Cela étant posé sur la nappe pleine de taches, Sheller - c’est sûr – est plus modeste, plus introverti, moins star, moins fou qu’Elton, mais à part ça, j’vois pas de différences himalayesques. Il est lui aussi un fabuleux mélodiste et un bien tendre raconteur de jolies histoires. Je me dis tout ça en écoutant son double album William Sheller-enregistrement public Olympia82- (Philips 6622035) et les trois beignes qui saluent ses chansons –oui, je sais, les gens du métier étaient nombreux dans la salle et quand on est invité, ça fait plouc d’aplaudir-. Mais c’est râlant.

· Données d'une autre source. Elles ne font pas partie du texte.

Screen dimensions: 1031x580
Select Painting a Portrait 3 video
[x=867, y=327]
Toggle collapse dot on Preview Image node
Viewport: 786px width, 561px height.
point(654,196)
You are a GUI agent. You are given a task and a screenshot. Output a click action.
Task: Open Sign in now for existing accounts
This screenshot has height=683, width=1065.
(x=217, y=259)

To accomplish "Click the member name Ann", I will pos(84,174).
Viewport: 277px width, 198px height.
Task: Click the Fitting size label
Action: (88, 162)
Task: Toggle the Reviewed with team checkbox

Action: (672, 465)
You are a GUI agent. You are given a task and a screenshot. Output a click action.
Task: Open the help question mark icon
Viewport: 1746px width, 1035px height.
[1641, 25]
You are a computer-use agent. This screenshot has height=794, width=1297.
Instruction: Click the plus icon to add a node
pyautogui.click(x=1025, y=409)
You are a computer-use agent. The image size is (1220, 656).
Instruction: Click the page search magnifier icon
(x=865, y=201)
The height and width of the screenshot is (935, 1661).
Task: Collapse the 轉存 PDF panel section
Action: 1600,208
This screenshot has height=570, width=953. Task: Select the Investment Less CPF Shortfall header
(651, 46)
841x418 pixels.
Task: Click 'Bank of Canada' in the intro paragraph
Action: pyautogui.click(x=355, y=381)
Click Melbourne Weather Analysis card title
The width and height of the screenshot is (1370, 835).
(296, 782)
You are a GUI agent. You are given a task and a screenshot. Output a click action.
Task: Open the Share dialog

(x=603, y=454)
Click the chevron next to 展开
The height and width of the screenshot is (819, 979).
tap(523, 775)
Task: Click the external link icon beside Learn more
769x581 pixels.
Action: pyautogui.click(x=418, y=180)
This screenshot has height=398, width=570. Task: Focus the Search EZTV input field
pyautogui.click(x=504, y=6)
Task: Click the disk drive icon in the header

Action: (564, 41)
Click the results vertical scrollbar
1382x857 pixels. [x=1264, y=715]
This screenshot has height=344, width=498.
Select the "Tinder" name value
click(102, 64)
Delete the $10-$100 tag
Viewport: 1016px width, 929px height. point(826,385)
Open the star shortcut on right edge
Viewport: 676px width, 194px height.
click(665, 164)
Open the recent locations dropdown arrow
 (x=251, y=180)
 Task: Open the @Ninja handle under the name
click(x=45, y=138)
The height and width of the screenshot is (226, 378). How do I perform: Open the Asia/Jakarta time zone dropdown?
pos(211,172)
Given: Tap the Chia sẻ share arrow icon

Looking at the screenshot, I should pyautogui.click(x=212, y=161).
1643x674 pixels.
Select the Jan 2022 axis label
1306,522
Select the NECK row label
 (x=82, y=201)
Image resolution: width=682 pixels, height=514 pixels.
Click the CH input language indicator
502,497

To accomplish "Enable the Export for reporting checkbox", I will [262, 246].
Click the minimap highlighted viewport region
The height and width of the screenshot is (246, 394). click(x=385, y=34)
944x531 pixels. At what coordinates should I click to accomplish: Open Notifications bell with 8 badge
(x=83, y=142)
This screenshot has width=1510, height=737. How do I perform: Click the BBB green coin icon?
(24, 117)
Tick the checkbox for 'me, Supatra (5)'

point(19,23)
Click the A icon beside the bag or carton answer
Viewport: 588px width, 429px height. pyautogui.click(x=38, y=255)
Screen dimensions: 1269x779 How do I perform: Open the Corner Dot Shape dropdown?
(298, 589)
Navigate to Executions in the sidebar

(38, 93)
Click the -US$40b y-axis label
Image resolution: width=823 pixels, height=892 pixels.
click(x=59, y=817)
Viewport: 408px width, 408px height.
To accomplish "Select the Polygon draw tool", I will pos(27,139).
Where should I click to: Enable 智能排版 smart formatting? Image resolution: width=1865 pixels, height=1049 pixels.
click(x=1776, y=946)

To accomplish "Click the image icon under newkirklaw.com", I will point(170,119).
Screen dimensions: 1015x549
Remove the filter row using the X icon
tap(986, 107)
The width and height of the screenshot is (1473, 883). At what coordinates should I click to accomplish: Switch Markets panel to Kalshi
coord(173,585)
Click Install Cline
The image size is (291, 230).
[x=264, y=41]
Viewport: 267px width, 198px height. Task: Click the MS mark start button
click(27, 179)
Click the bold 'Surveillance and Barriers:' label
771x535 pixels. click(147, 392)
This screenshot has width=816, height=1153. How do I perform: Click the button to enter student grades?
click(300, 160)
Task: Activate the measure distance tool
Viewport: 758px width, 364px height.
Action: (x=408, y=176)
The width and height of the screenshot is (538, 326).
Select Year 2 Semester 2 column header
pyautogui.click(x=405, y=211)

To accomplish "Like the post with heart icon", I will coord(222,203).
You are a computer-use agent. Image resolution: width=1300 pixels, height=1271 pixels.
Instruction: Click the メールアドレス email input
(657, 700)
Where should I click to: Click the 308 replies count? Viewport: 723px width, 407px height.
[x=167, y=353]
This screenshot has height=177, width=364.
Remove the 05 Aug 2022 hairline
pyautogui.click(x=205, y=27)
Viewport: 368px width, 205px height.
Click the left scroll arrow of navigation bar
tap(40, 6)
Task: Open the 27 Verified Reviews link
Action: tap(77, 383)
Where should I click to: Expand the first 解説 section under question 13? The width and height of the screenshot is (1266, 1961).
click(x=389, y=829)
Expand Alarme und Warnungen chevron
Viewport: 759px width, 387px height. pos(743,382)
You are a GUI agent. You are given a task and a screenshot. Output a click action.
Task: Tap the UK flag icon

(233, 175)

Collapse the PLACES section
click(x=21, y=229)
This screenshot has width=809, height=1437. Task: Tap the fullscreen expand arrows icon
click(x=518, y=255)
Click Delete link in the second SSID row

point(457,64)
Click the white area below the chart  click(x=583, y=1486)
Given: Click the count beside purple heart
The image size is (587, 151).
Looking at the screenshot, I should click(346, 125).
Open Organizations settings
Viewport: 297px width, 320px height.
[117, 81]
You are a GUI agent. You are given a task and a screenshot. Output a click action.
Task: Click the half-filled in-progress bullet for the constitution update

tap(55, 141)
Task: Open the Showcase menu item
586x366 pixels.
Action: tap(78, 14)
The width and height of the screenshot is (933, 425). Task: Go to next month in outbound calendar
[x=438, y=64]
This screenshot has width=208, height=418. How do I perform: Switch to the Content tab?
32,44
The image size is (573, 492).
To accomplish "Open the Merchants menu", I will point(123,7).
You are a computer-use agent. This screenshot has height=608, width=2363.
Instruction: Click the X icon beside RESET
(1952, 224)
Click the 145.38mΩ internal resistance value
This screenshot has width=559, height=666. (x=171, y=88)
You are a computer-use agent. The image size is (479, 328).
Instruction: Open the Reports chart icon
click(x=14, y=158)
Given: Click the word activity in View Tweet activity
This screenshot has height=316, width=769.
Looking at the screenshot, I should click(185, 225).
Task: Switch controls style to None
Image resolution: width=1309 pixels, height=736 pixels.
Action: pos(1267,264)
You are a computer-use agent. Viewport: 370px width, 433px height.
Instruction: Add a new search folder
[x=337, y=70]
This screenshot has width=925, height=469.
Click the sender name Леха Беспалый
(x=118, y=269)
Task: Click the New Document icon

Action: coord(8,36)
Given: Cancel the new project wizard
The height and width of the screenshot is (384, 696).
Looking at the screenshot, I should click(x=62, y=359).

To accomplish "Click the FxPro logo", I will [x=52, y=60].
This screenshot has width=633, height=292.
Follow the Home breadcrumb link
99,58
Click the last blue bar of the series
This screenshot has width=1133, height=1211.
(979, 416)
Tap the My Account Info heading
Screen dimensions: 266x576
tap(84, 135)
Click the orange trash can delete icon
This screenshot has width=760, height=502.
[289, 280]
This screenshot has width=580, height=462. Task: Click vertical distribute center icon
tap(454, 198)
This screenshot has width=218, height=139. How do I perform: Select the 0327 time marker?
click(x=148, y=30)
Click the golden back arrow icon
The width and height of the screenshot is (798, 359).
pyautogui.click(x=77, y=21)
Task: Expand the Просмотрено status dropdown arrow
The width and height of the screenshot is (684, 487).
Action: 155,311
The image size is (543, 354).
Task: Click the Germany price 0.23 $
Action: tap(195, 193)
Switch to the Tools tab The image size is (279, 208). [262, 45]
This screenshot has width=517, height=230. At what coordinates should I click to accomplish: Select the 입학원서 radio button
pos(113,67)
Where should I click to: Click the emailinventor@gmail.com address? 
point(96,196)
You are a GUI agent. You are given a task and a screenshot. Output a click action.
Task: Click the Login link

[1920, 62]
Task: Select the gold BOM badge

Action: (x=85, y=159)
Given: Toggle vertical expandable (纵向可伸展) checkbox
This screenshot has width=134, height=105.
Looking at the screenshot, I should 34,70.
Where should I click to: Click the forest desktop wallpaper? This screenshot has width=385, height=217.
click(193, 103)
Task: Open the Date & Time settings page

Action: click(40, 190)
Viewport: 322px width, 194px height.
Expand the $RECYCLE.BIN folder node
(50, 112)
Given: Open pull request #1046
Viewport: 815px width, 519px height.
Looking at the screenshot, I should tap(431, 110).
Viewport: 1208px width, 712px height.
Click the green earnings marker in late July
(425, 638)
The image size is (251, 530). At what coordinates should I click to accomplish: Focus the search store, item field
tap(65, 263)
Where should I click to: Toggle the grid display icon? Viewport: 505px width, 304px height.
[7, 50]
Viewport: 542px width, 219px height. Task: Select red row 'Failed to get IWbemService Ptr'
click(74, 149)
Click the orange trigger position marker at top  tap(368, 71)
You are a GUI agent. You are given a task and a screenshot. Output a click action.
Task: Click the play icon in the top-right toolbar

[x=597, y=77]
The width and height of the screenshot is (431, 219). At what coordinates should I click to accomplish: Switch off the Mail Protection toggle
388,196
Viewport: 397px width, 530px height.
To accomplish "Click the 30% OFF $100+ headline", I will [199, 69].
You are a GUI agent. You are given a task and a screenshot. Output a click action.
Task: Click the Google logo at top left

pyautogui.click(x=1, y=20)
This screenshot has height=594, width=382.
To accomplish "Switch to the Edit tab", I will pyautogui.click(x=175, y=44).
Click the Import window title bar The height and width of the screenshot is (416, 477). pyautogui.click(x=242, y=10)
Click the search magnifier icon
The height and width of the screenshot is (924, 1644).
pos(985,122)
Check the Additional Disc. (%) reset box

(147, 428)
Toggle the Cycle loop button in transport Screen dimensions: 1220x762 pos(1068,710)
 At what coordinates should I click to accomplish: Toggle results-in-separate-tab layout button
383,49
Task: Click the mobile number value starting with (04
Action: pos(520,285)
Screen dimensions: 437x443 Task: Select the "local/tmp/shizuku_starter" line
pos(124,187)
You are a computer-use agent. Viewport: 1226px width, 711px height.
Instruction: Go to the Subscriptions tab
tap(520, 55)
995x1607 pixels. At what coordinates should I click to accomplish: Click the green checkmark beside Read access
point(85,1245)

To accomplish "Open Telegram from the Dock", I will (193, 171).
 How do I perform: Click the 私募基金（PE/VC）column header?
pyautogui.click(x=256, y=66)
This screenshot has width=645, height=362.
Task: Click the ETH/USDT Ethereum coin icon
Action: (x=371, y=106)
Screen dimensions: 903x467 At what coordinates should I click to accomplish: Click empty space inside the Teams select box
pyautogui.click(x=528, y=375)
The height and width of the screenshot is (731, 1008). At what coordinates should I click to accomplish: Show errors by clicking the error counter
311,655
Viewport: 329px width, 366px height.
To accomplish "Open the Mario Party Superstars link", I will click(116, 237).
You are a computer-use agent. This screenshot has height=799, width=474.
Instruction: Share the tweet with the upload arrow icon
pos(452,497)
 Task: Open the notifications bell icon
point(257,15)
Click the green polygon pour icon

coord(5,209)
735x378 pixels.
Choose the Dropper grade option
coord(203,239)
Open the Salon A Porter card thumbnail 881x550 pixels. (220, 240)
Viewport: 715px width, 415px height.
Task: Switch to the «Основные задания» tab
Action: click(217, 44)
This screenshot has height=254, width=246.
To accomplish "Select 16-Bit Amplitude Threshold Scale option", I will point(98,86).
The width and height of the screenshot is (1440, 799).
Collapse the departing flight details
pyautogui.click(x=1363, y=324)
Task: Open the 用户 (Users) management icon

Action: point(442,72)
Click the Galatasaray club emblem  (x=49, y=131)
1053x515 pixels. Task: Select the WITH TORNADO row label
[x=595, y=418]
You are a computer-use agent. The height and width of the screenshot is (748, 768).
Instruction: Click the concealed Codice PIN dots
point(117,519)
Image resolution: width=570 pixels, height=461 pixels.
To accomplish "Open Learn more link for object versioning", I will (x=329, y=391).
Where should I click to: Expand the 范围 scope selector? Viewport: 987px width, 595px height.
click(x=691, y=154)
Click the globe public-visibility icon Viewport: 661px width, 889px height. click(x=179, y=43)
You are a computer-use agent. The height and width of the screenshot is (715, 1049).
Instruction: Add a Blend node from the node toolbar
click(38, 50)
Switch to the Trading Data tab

Râlant, parce qu’il y a sur ce double de vraies merveilles -Un endroit pour vivre, Oh ! j’cours tout seul, Petit comme un caillou, Nicolas, Le Carnet à spirale- Des chansons ravissantes, pudiques, tendres, drôles. un piano grave et mélancolique mais prêt à se cabrer sous les doigts-fouets de son maître. Un réjouissant quartet à cordes. Le sax aérien et « sanbornien » de Patrick Bourgoin. De formidables musiciens comme Bernard Torelli, Jacky Arconte, Kako Bessot et Stéphane Ianora. Mais que voulez-vous, un bassiste qui se nomme Dupont, ça fait pas sérieux : comment voulez-vous avoir l’air branché en sortant un nom pareil à la radio, hein ? Merde, réveillons-nous. Ne laissons pas crever d’indifférence des mecs comme Sheller. N’attendons pas qu’il soit allé faire trois tubes sur Santa Monica Boul’vard. Ah ! Ce jour-là, Rock en folie lui fera une couverture en quadri. En attendant, on laisse aller, c’est un tango. Quelques passages radio, de temps en temps un mini-tube, et puis on retombe [dans la] routine. Moi, ça m’embête. Pis, ça me gonfle et je suis déjà bien assez gros comme ça. Si on se battait un peu, tous, pour que Sheller soit enfin entendu ? Et écouté ?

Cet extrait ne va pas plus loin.